Потому что навоз-то, навоз «от Троцкого» существовал взаправду, Антон Андреевич не только собственными глазами видел его следы, но мог бы и понюхать собственным носом, если бы время не выветрило запах. Словно развивая собственный сюжет, естествоиспытатель получал и проверял удобрения с того самого конного двора, порциями из-под каждой таблички, означавшей новое имя обитателя стойла.

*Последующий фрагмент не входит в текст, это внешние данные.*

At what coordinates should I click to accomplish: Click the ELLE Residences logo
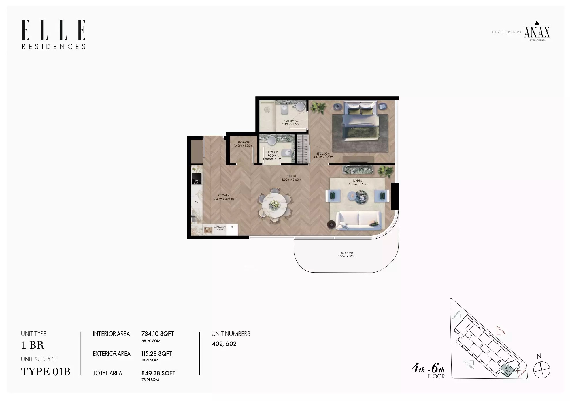pos(53,34)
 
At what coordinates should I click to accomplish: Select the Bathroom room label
pos(291,121)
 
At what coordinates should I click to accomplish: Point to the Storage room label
pos(243,143)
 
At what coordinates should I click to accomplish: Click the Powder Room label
pos(272,154)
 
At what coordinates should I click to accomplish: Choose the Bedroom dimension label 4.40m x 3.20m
pos(323,157)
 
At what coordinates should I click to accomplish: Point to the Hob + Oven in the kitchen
pos(197,179)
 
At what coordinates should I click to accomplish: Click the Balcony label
pos(347,253)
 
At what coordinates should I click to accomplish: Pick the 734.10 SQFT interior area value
pos(158,334)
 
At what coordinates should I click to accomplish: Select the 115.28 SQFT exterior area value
pos(157,354)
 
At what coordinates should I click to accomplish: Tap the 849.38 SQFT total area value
pos(158,373)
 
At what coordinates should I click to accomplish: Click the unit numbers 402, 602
pos(224,344)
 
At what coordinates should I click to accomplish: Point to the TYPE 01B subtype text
pos(46,372)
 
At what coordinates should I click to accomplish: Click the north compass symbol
pos(541,370)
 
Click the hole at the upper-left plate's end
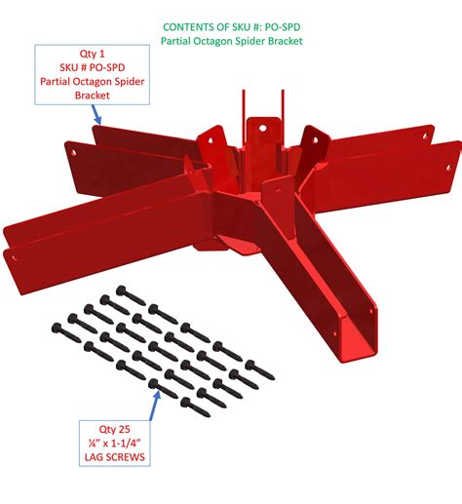coord(71,151)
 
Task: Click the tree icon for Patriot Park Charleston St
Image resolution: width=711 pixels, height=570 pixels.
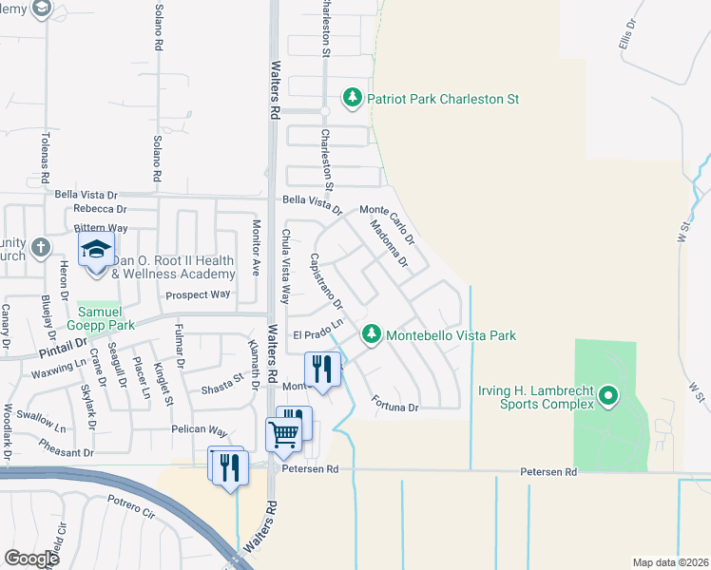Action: pyautogui.click(x=353, y=98)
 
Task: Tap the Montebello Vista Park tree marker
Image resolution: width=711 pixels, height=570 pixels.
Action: pyautogui.click(x=372, y=334)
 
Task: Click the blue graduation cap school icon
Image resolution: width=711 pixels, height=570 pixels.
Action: pyautogui.click(x=96, y=252)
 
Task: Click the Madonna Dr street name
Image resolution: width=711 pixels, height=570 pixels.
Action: pyautogui.click(x=389, y=243)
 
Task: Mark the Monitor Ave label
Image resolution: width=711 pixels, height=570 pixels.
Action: pyautogui.click(x=255, y=248)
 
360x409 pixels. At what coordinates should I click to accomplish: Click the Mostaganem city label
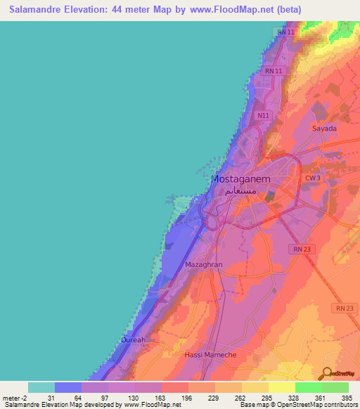point(240,178)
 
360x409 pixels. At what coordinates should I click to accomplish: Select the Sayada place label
point(324,129)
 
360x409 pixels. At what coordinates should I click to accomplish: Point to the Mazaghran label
point(203,265)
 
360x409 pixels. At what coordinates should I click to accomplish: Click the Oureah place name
point(133,339)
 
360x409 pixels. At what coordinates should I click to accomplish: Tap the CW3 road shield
point(313,178)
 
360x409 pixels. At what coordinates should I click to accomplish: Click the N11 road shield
point(263,115)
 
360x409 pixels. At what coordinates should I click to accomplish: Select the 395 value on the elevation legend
point(347,398)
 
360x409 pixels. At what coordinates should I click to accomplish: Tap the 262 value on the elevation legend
point(241,398)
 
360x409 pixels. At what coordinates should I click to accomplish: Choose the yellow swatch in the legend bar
point(281,387)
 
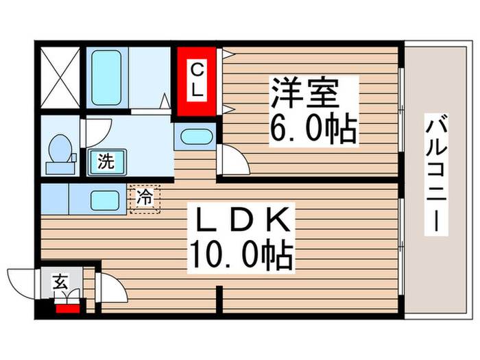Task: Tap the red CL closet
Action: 197,81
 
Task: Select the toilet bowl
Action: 60,152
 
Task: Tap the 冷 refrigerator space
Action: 145,198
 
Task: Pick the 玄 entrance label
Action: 60,281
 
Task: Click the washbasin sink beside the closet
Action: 197,136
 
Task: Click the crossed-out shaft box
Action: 60,77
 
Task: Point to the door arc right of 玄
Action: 110,287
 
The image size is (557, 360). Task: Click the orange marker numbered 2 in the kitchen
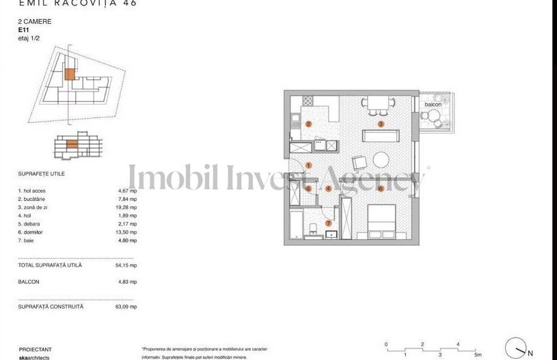(x=309, y=124)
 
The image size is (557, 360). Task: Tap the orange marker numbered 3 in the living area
(x=381, y=124)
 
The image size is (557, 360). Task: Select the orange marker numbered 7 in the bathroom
(x=329, y=223)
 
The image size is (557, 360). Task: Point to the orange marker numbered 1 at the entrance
(x=309, y=165)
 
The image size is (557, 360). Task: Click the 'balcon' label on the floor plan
(x=433, y=105)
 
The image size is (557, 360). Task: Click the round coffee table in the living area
(x=381, y=161)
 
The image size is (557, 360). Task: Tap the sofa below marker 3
(x=378, y=136)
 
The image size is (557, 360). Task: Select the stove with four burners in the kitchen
(x=308, y=101)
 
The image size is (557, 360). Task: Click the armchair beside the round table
(x=359, y=163)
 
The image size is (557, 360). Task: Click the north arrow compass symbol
(x=517, y=348)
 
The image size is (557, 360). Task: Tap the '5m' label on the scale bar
(x=478, y=355)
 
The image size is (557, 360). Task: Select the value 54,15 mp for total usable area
(x=128, y=265)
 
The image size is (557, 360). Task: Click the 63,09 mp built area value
(x=128, y=307)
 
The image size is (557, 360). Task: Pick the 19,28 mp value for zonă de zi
(x=128, y=207)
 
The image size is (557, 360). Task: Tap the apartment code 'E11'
(x=24, y=31)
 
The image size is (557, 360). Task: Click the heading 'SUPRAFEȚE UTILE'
(x=42, y=174)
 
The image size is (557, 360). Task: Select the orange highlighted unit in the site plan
(x=69, y=74)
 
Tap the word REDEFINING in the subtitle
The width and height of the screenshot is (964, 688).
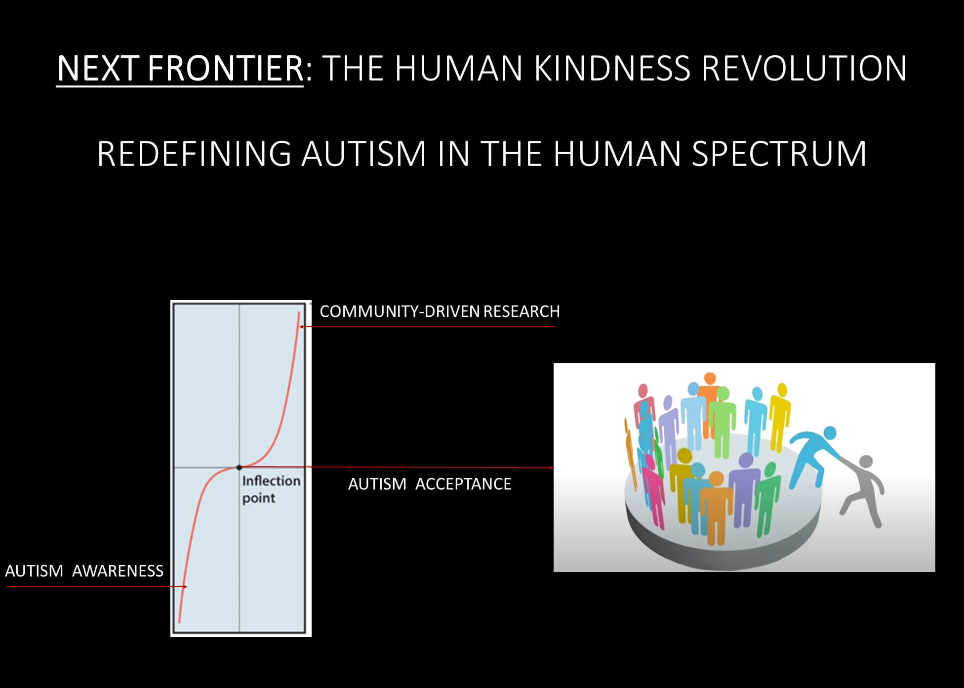pyautogui.click(x=194, y=154)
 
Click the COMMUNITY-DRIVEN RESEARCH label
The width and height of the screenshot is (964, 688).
pyautogui.click(x=440, y=311)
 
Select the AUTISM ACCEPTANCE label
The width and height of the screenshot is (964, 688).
pyautogui.click(x=430, y=484)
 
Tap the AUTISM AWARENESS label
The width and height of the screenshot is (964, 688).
pyautogui.click(x=84, y=571)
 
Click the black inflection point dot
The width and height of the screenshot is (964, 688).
pyautogui.click(x=239, y=467)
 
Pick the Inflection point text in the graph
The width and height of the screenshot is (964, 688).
pyautogui.click(x=271, y=489)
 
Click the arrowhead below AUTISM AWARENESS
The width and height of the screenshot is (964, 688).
pyautogui.click(x=185, y=587)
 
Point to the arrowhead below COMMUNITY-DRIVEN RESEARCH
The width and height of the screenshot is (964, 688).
pyautogui.click(x=301, y=327)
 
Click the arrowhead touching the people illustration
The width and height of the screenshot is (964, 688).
pyautogui.click(x=551, y=467)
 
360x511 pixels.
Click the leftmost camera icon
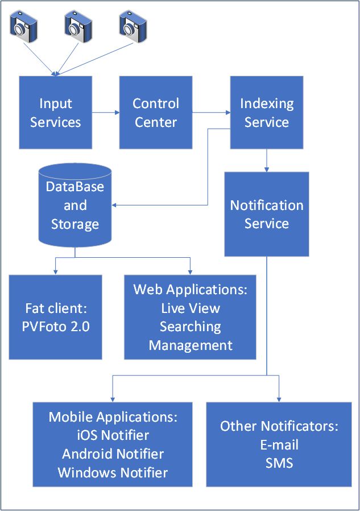[24, 26]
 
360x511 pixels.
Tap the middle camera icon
[78, 25]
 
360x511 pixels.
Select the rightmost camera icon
[133, 25]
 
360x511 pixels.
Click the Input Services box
[56, 113]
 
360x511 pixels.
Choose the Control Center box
[155, 113]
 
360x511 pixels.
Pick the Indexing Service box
[266, 113]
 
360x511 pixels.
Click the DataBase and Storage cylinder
[75, 205]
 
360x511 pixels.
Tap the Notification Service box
[266, 214]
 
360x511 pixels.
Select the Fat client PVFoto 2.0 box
[56, 318]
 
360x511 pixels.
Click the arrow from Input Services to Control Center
[105, 113]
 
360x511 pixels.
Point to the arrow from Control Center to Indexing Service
[210, 113]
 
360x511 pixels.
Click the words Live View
[190, 308]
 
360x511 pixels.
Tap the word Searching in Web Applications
[190, 327]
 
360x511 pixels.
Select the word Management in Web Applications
[190, 345]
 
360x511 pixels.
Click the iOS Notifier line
[113, 435]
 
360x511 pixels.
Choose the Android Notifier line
[113, 454]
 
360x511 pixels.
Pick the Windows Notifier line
[113, 472]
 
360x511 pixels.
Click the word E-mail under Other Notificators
[279, 444]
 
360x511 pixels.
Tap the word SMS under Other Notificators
[279, 463]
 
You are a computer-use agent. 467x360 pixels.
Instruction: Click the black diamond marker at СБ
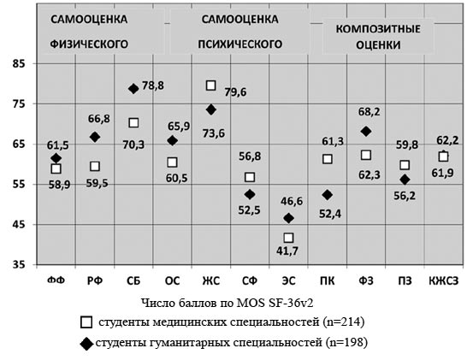(x=133, y=88)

Такое имя не помянешь вслух на улице, замахиваясь кнутом...— в самом-то деле, да ведь и необязательно вслух; смысл поиска был в другом. Может, имя загадочным, неизвестным пока еще науке способом производит воздействие на сам телесный состав и даже на извержения телесные. Ах, Бог ты мой! Пять делянок удобрялись каждая своим сортом, семена высевались из холщового ганшинского мешочка без надписи. Номер второй бурно и преждевременно обгонял прочих, плоды были похожи то ли на стручок размером с огурец, то ли на огурец с заостренным, как стручок, концом. Всюду самосевом всходила непонятная мелкая травка, цветы переменчивых оттенков напоминали сыпь, корешки были переплетены под землей. Вдруг что-то произошло, необъяснимое одним лишь внутренним развитием, листья скорчились, скороспелые плоды стали рваться с хлопком, напоминавшим выстрел. Зазвенели разбитые стекла. Стебли усыхали и чернели. Оболочки стручков свернулись обугленными спиралями. Разве мы чувствуем только ненастье погоды? Разве не пронизывают нас волны, полные неслышных слов — каждого на свой лад?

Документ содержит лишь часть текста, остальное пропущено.